このあたりのコトバの整理がきちんとされていないと、いろいろと誤解を招くので、eIDAS規則では、法人署名(digital signature by legal person)ではなく、eシールというコトバとして、定義したのではないかと筆者は考えます。
“シール=封印”とは、イメージしやすい良いコトバだと思います。
ちなみに、eIDAS規則に記載されているトラストサービスの定義において、sealsとして、eシールとタイムスタンプを対象としています。
確かに、タイムスタンプもeシールも封印(seal)ですね。

表1に三つの電子データの完全性を担保するサービスの違いを整理しました。

自然人と法人

ここで、自然人と法人、法人格について、ちょっと整理したいと思います。
自然人(Natural person)は、実在する人間であり、出生時点から権利能力が認められています。
自然人に対して、法人(Legal person)は、民法の第三章 に定義されていて、人間と同等の権利能力が該当する法令によって認められた組織のことです。
そして法人格とは、法律上の人格で権利能力を主体として発動できる資格をいいます。

法人は、組織として権利の主体として、認められた法律上の制度ですが、自然人にある、意思能力や行為能力はありません。
このことは、日本法に限らずEUでも同じです。
このため、eシールは、法人による意思表示としての電子署名としては利用できないことを明記しているのですね。

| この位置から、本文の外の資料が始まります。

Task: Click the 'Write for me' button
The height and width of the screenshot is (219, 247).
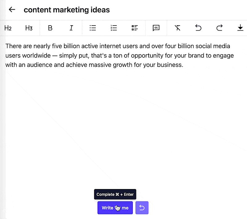Action: [x=115, y=208]
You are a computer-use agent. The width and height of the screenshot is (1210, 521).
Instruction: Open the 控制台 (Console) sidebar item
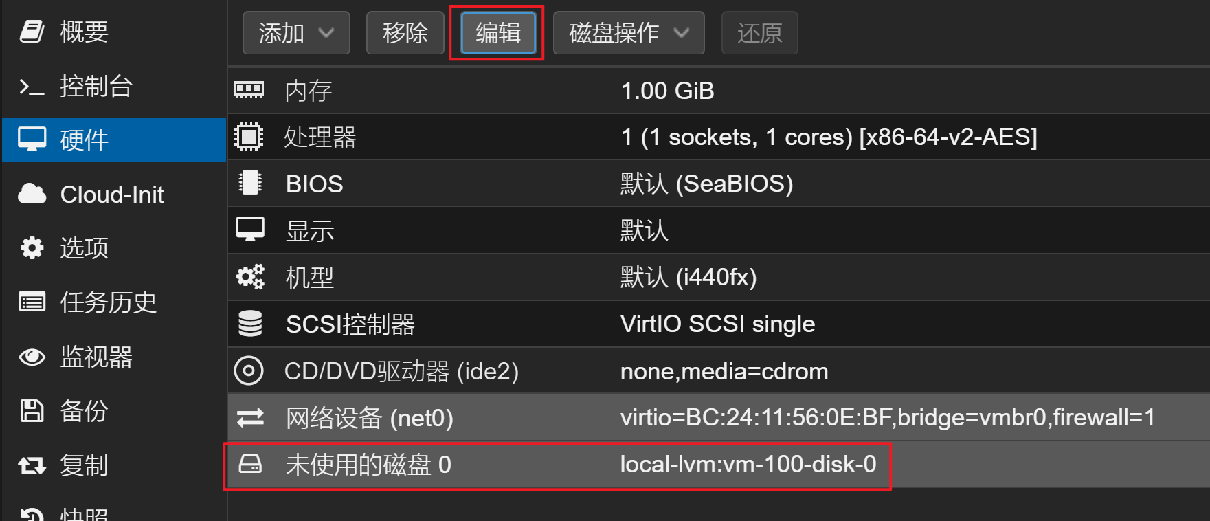[114, 86]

わが国の風習では、法人の意思表示として、紙面に丸印(代表取締役印、部門長印)が一般的です。そして、丸印は、実際には、本人が押印することはなく、社内規定において指名されている担当者が押印することが一般的です。
このことを電子的に可能にしたのが、電子委任状の普及の促進に関する法律です。

参考:第24回 電子委任状と属性認証

法人について、分かりやすい資料として、法人番号の指定対象法人等のイメージとして国税庁が公開している資料がありましたので参考までに記載します。

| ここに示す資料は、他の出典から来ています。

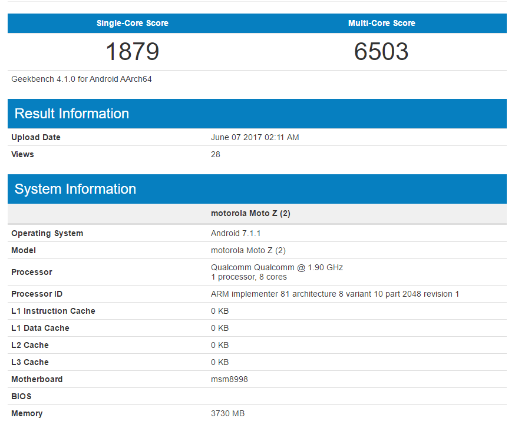Click the Multi-Core Score header

pos(381,23)

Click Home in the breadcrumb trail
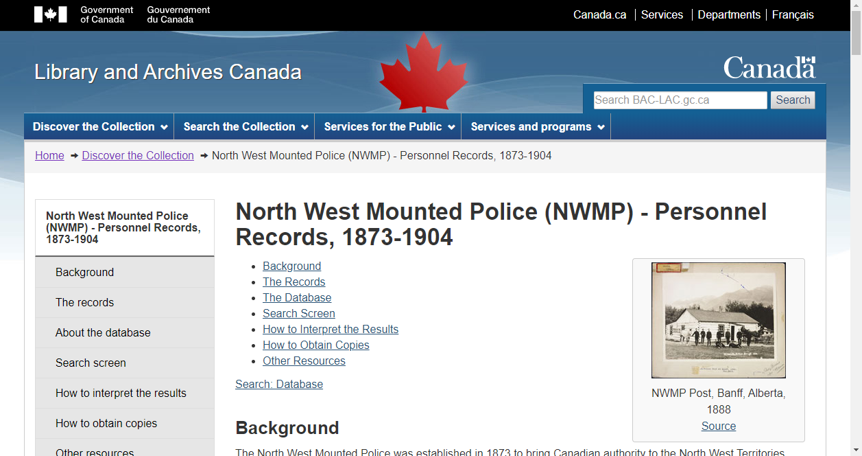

引用:法人番号の指定対象法人等のイメージ(国税庁Webサイト)

公法人である、国の機関や地方公共団体は、そもそも設立登記はありませんが、地方公共団体は法人格があります。
また、法人格がなくても、一定の要件に該当する団体であれば、国税庁長官に届け出ることで法人番号は取得できるのですね。
ちなみに、わが国の法人数は、平成30年3月時点(平成28年度分調査結果)で、2,672,033件でした。

参考:平成28年度分「会社標本調査」 調査結果について(国税庁Webサイト)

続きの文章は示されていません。